=== Source extract ===
— Start —

According to LAPD data, this is the second violation of a court order where the victim was a costumed character. Yes, it actually happened before, with the previous incident taking place in June 2020. 

 

🔎 The operator of an Elysian Park Catholic church discovered something troubling on the property on Oct. 11. According to police, someone scrawled anti-Catholic graffiti on the house of worship. Multiple media outlets reported that St. Peter’s Italian Catholic Church was hit with red paint and messages protesting “colonization.” It appeared to be timed to the holiday known to many as Columbus Day, though in Los Angeles it is observed as Indigenous People’s Day. The church reported more than $25,000 in damage.

 

Only three crimes designated by the LAPD as Anti-Catholic bias have been reported since 2010, though all three have occurred within the past two years. The most recent previous incident was on April 9 at an Eagle Rock church. 

 

🔎 A 36-year-old jewelry saleswoman had a frightening encounter, though it occurred after she had locked up the shop. On Oct. 11, the woman was walking to her car in a parking structure in Westlake. Suddenly, a vehicle approached and an individual stepped out and demanded the jewelry she was wearing.

 

Jewelry sales people have been the victim of 130 crimes since 2010. Robberies count as 27 of those incidents. This marks the first time in 2021 that a store employee had personal property taken while being threatened.

— End —

=== Given data ===
— Start —

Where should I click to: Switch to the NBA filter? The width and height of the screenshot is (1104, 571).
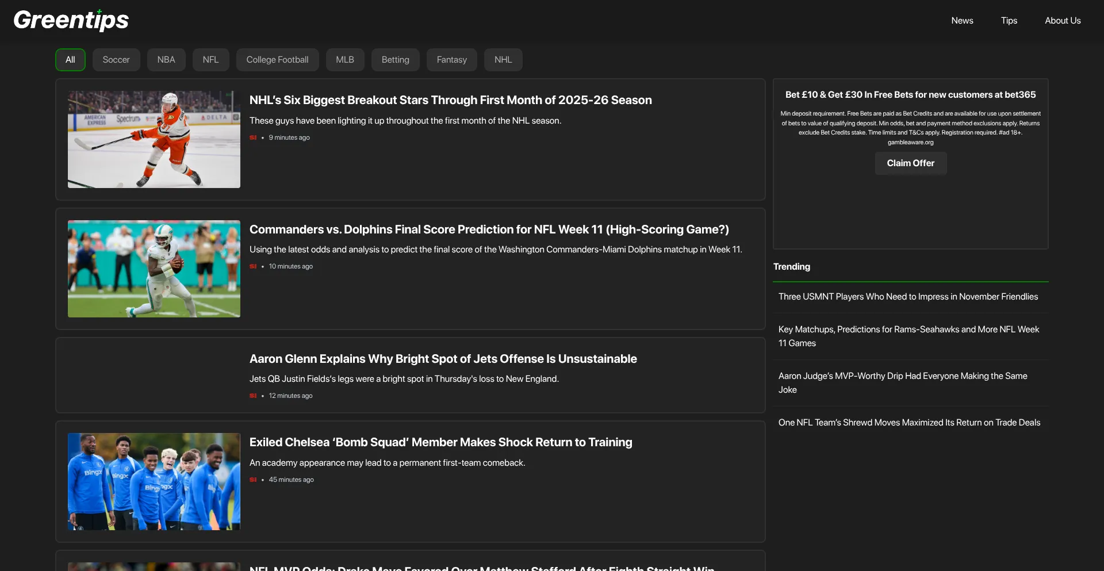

— End —

=== Tasks to perform ===
a – According to the crime roundup, how much damage did St. Peter's Italian Catholic Church report?
b – Set down the passage of the crime roundup word for word, starting with "According to LAPD" and going on through "in June 2020.".

=== Answer set ===
a – More than $25,000.

b –
According to LAPD data, this is the second violation of a court order where the victim was a costumed character. Yes, it actually happened before, with the previous incident taking place in June 2020.